> _WORK TO BE COMPLETED_
State how many lines in the records below contain the string "screenshot", matching case exactly. Reply with the number only.

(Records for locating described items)
□ □ □ □ □ □ □

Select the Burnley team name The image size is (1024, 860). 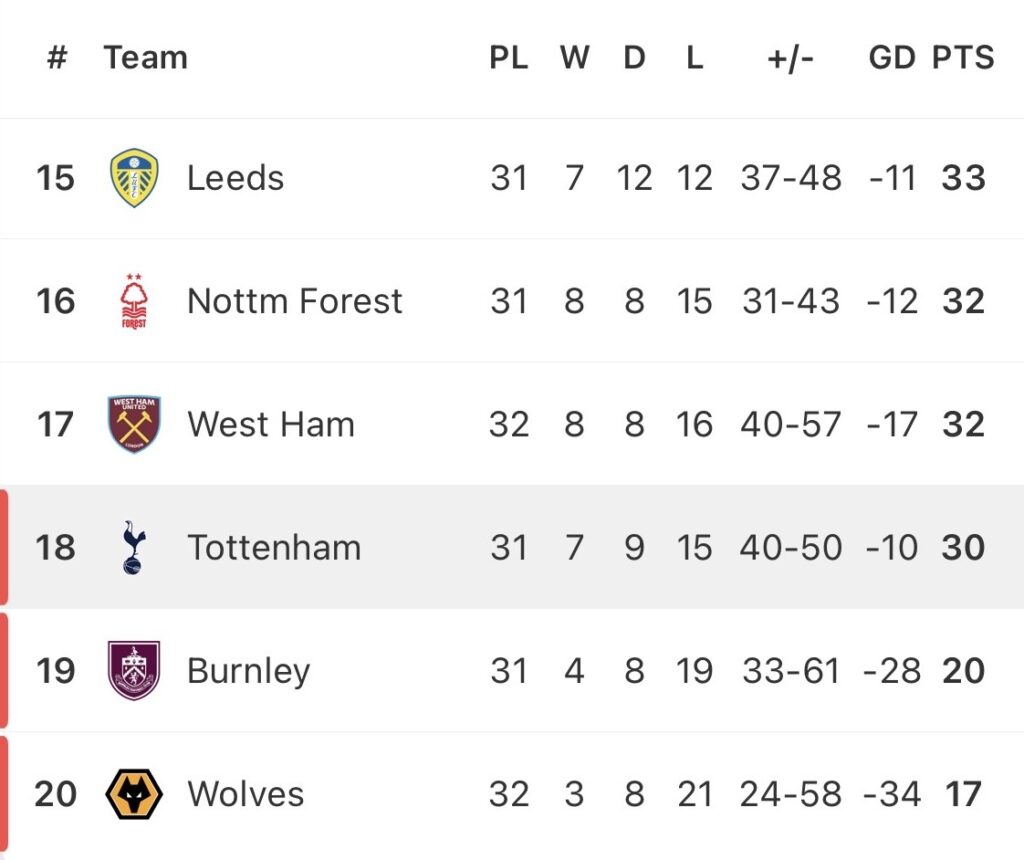248,670
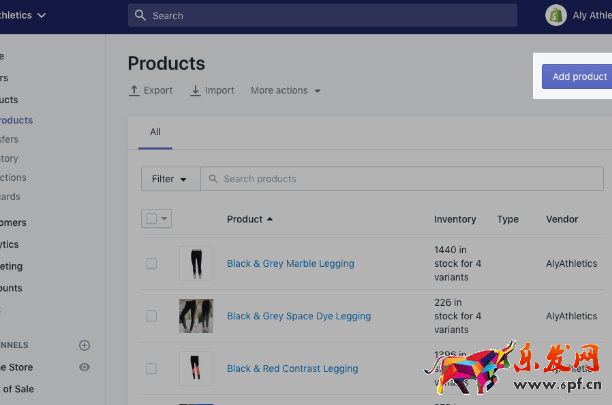Image resolution: width=612 pixels, height=405 pixels.
Task: Open Black & Red Contrast Legging thumbnail
Action: pos(195,368)
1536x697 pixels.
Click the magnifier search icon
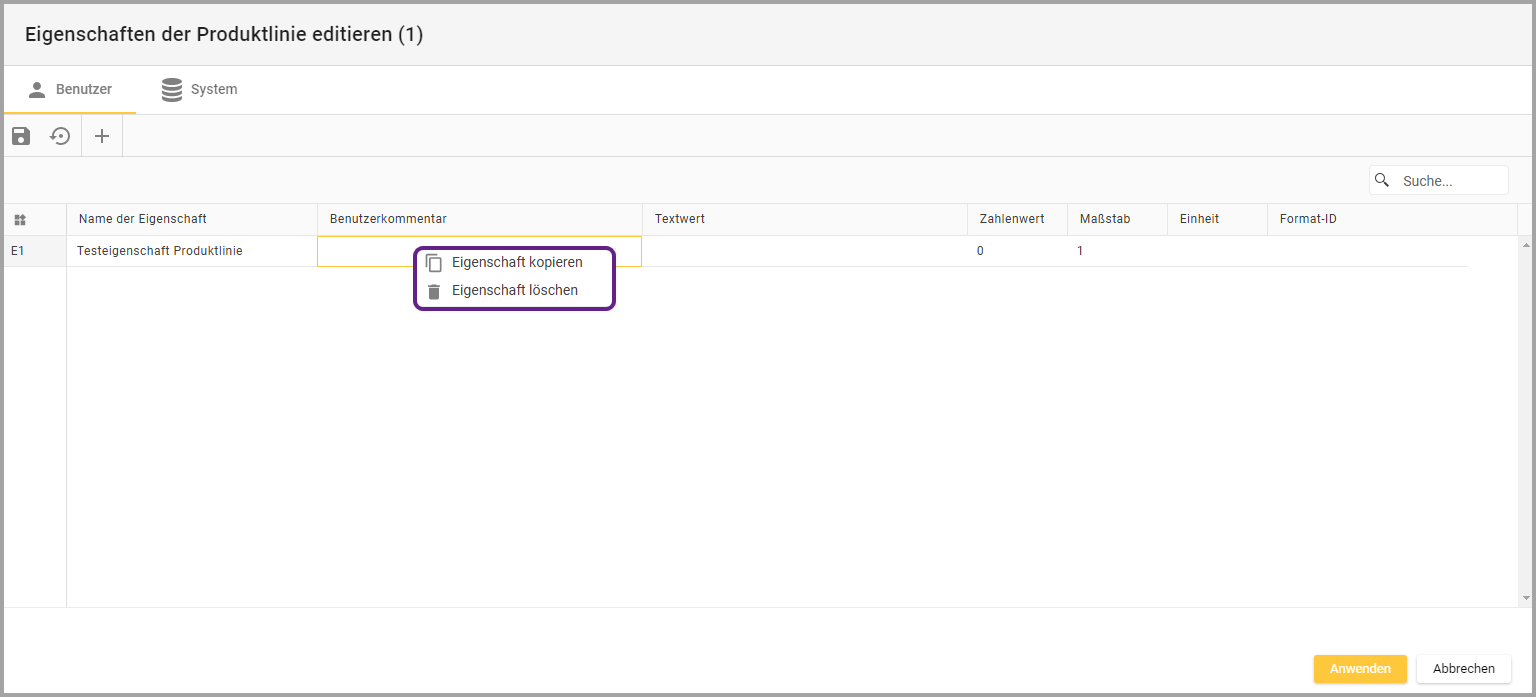click(x=1382, y=180)
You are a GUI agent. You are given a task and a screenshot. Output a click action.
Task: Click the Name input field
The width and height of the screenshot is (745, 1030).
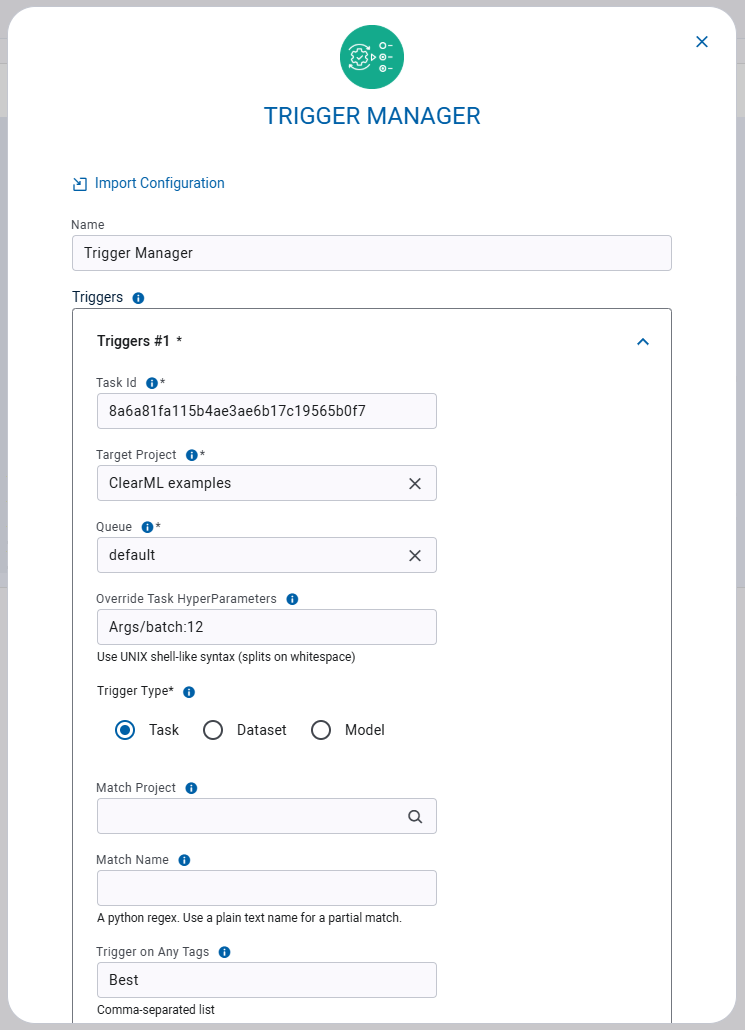[x=370, y=253]
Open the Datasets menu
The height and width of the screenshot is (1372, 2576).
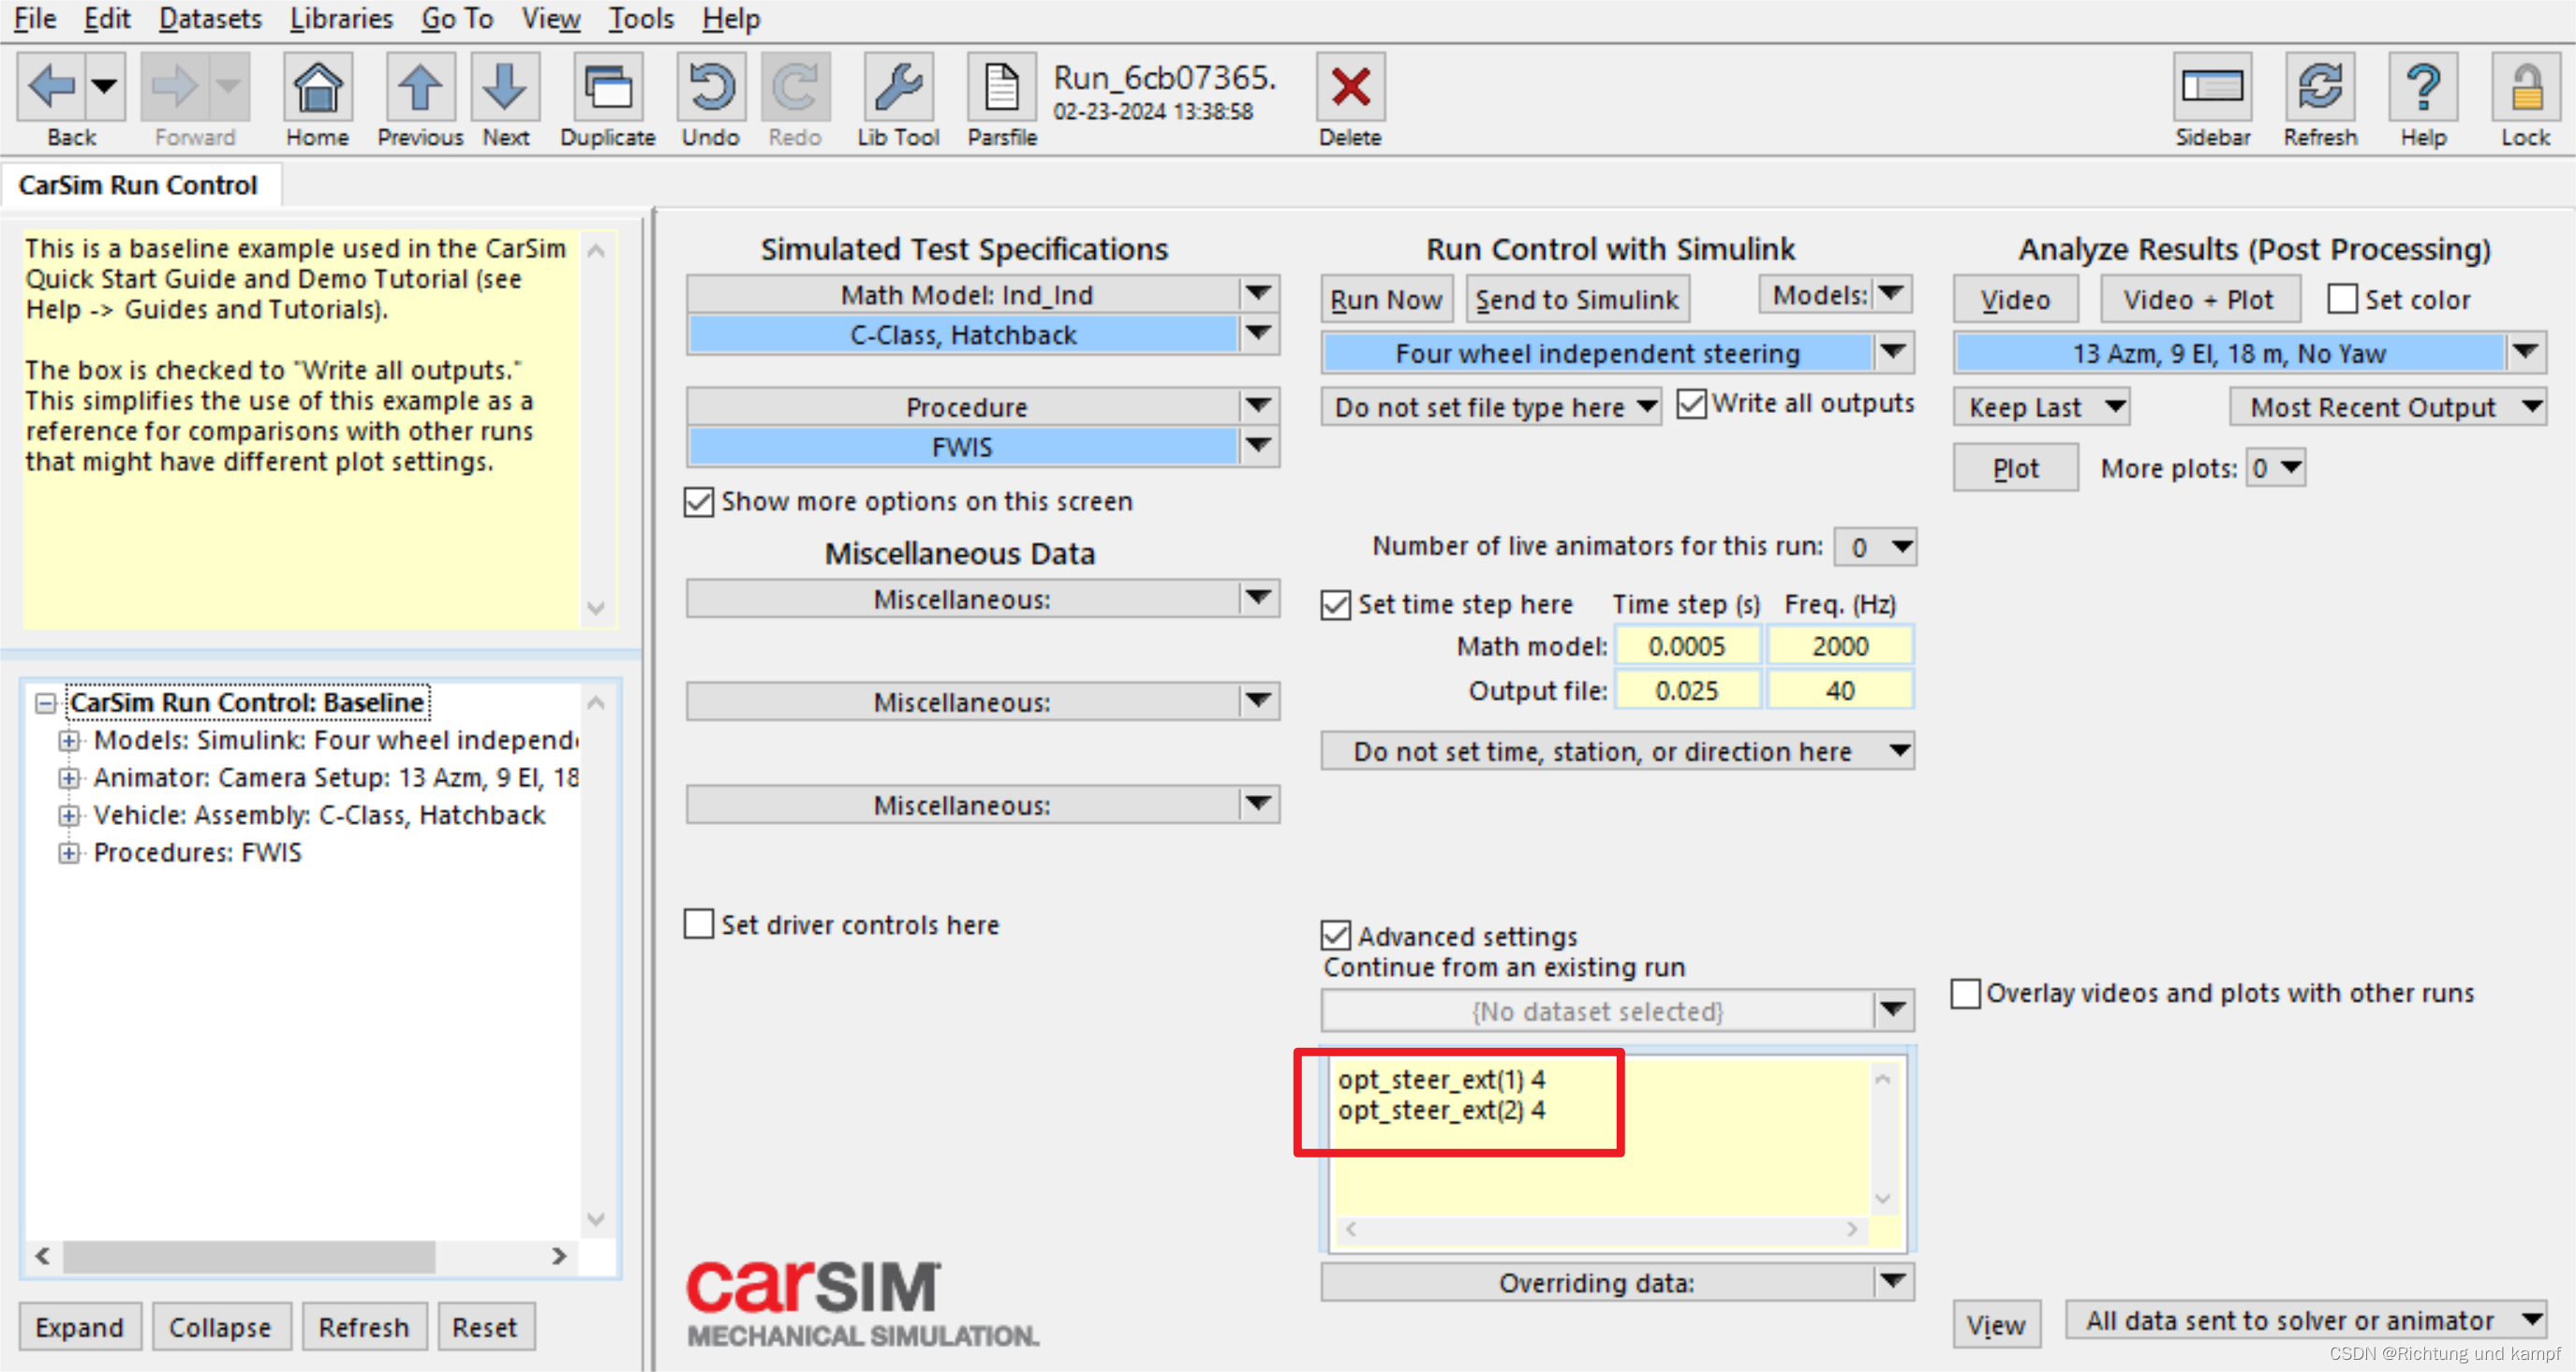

□ □ □ □ □ □ □

> _TASK OUTPUT_
3